Öğelerin başından "Action: click(x=62, y=184)" ifadesinin geçtiği satıra kadar (bu satır dahil) olan satırları tekrar yazın. Lütfen bu satırlarda "Explorer" ifadesini "Search" olarak yeniden adlandırın ve başka hiçbir şeyi değiştirmeyin.

++++++++++++++++++++

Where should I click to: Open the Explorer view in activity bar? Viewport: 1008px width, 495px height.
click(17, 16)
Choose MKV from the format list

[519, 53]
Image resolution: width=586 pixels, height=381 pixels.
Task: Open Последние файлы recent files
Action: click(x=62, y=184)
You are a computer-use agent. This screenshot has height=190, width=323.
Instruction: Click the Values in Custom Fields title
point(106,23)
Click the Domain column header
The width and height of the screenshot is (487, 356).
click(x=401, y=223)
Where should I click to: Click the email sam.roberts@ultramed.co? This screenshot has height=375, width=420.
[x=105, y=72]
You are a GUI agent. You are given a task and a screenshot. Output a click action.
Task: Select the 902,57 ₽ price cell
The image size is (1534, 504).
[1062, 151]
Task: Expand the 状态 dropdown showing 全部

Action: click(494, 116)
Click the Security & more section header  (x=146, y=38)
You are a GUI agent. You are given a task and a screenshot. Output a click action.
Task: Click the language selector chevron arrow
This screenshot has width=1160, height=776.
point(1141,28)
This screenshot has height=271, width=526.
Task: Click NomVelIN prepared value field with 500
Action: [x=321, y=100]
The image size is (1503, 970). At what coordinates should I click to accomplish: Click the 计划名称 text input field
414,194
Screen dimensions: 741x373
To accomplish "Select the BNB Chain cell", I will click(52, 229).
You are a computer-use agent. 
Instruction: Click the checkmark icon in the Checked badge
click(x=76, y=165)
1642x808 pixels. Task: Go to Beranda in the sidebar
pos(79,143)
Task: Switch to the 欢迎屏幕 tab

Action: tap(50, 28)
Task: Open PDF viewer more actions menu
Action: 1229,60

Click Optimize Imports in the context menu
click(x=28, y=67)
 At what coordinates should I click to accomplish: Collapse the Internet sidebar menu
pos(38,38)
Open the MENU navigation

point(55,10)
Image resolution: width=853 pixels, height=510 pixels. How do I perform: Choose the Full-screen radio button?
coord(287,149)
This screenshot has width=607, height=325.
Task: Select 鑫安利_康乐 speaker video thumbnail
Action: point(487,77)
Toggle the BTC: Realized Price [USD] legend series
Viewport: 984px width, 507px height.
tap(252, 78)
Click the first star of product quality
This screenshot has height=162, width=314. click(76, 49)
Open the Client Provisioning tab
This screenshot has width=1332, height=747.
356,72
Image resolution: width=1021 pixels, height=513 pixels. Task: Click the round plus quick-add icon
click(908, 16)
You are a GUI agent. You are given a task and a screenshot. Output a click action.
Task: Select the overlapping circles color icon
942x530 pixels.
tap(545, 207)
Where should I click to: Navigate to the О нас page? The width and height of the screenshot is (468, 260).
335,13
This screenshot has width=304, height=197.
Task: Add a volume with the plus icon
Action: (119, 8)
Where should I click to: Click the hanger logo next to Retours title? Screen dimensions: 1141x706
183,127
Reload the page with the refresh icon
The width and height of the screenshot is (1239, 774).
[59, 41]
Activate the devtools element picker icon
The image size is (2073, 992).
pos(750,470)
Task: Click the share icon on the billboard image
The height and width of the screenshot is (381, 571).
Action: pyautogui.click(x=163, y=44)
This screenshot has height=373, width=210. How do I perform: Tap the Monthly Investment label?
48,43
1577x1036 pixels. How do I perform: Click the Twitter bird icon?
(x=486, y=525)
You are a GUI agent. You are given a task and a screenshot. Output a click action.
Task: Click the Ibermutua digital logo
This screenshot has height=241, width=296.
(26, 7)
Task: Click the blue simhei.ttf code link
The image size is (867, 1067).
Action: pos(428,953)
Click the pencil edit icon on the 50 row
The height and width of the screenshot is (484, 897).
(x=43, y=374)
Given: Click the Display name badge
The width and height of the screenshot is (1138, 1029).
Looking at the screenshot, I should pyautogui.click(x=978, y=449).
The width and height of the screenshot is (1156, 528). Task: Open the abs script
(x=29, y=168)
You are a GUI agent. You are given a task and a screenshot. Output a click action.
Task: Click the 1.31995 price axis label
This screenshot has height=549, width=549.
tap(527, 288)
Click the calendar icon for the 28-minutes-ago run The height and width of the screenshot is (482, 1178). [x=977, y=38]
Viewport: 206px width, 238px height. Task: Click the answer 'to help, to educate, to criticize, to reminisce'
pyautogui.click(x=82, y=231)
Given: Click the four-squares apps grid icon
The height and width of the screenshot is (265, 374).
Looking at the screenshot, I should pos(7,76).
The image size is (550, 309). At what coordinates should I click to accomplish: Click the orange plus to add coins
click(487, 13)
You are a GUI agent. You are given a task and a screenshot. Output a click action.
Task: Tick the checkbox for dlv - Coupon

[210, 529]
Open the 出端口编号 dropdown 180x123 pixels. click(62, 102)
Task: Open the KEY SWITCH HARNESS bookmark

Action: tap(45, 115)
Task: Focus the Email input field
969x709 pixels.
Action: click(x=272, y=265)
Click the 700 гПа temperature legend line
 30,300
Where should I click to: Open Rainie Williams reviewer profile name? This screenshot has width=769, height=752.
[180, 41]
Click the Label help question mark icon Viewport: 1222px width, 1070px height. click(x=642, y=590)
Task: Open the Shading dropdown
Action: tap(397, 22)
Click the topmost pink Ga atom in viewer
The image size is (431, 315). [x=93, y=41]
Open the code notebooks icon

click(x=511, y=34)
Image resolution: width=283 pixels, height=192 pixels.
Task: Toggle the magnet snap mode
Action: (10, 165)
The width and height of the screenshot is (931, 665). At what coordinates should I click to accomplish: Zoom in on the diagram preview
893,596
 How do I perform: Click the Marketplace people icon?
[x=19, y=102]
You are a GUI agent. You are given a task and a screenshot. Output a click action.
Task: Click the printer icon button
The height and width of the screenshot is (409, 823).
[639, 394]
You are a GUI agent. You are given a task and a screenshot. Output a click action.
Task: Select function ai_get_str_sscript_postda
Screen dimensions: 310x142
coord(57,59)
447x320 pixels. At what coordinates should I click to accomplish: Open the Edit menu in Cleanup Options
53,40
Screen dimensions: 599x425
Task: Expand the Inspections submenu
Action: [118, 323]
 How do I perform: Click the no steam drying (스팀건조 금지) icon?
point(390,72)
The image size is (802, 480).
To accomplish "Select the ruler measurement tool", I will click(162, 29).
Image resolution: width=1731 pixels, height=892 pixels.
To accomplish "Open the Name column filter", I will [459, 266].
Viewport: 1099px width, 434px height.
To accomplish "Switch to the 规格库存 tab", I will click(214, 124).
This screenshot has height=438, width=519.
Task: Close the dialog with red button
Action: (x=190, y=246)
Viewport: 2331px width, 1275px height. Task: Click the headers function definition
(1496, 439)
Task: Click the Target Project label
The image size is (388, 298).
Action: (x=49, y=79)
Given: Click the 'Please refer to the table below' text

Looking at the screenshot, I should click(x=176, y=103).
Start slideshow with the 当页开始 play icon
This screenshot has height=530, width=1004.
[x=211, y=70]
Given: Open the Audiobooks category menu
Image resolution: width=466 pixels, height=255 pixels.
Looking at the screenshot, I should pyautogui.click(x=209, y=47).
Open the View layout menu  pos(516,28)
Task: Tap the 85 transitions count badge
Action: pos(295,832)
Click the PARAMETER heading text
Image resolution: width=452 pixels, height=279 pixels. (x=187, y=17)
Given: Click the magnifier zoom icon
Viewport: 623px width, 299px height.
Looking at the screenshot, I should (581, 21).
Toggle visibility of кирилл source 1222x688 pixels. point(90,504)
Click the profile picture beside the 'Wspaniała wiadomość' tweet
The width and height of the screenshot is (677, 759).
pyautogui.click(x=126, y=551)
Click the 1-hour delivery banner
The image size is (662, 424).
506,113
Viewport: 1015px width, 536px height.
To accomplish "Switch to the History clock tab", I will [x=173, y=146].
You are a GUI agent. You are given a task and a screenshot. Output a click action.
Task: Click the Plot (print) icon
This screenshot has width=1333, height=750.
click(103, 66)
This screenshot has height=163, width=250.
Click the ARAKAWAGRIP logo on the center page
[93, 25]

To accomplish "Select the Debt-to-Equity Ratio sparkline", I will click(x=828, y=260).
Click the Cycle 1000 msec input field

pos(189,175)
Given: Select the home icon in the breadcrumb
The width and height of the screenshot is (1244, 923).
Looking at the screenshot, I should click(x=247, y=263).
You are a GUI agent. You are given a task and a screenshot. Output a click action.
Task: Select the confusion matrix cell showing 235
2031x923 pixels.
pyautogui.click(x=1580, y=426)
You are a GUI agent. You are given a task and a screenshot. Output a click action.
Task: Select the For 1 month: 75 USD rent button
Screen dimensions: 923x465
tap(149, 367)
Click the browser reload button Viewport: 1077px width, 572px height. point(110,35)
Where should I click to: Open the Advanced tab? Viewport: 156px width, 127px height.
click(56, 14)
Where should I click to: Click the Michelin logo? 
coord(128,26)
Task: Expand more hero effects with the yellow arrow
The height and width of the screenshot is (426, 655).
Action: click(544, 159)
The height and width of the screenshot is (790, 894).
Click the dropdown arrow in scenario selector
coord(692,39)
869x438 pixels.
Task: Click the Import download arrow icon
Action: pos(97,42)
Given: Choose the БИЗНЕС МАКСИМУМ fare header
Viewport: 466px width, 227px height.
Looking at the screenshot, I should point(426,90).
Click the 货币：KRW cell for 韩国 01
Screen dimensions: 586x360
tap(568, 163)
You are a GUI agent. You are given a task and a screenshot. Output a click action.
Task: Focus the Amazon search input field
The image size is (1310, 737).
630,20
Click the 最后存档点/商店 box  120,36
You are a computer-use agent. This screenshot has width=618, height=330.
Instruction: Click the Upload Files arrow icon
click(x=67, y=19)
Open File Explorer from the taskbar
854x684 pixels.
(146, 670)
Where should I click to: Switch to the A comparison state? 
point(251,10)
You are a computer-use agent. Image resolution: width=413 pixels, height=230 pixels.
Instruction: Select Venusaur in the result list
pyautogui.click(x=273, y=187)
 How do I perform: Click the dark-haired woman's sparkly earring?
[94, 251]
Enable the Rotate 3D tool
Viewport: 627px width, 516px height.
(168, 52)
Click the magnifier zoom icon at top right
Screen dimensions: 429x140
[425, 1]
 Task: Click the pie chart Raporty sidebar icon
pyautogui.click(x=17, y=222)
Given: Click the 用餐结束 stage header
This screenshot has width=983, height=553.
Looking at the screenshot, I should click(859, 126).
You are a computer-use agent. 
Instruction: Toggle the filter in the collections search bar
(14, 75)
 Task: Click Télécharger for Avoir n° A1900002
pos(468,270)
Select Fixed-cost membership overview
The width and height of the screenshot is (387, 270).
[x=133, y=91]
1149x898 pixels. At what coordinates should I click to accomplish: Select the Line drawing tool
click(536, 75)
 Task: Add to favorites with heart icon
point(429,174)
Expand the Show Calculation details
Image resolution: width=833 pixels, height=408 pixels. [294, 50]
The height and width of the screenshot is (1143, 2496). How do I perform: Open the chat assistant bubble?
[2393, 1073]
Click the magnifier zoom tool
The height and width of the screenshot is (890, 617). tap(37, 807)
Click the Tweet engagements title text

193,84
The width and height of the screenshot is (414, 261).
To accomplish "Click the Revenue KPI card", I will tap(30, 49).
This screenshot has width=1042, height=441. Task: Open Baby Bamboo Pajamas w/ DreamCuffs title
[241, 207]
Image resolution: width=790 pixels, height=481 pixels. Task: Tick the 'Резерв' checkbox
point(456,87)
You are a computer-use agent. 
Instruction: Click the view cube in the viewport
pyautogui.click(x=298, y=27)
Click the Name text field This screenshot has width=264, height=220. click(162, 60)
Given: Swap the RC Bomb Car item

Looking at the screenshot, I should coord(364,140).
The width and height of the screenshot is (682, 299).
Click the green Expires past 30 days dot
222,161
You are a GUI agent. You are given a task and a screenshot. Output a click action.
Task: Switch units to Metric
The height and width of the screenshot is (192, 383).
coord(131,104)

++++++++++++++++++++

● Çözülmüş problem
Where should I click to: Open the Search view in activity bar? Viewport: 1008px width, 495px height.
click(17, 16)
Choose MKV from the format list

[519, 53]
Image resolution: width=586 pixels, height=381 pixels.
Task: Open Последние файлы recent files
Action: click(x=62, y=184)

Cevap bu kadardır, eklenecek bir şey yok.